■ **Instructions for the task**
Using the spectrogram lecture below, decide whether each statement agrees with it: 1. Air moving away from the closed vocal folds causes a negative pressure spike. 2. Once the vocal folds close, the air that was flowing through them stops immediately. 3. The spectrogram library can be downloaded from a course web address. Answer yes or no for each, and quote the words of the lecture that decide it.

■ **Document section**
+++
Spectrogram Reading Seminar, Lecture 4


Mark Hasegawa-Johnson February 7, 2018

Table of Contents

  1. What is a vowel made of?
  2. The Peterson & Barney vowel charts
  3. Decoding a vowel: example words

1. What is a vowel made of?

First, remember that you can download the spectrogram library from: https://courses.engr.illinois.edu/ece590sip/sp2018/sgram.py .

In [1]:
import urllib.request as request
import io
import soundfile as sf
import numpy as np
import scipy.fftpack as fft
import matplotlib.pyplot as plt
%matplotlib inline
import sgram
import math

Now let's create some synthetic vowels, so you can see what a vowel is made of. First, let's create the excitation.

The excitation for a vowel is caused by the vocal folds banging together, once every $T_0$ seconds. When the vocal folds close, the air that's been flowing through them tries to keep going for a millisecond or so. Air moving away from the closed vocal folds causes a negative pressure spike. The air pressure immmediately above the vocal folds is therefore something like: $$ e[n] =\left\{\begin{array}{ll} -1 & n=kN_0,~~k=\mbox{any integer}\\ 0 & \mbox{otherwise} \end{array}\right. $$ where $N_0$ is the pitch period in samples. For example, with 8000 samples/second and a 100Hz pitch, we have $N_0=80$ samples.
+++
■ **Supplied data**
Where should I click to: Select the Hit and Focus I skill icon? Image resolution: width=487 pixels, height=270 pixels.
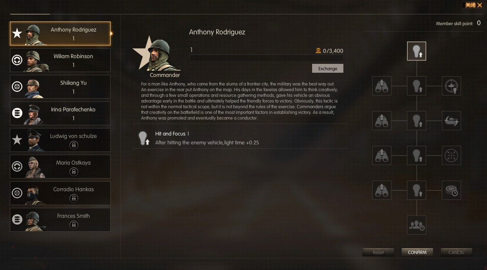point(143,138)
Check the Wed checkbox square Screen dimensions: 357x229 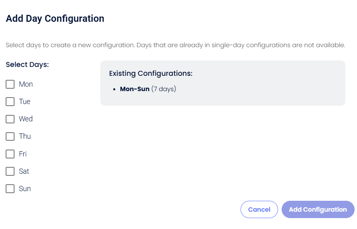(10, 119)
+++
■ **Solution below**
1. Yes: "Air moving away from the closed vocal folds causes a negative pressure spike."
2. No: "When the vocal folds close, the air that's been flowing through them tries to keep going for a millisecond or so."
3. Yes: "First, remember that you can download the spectrogram library from: https://courses.engr.illinois.edu/ece590sip/sp2018/sgram.py ."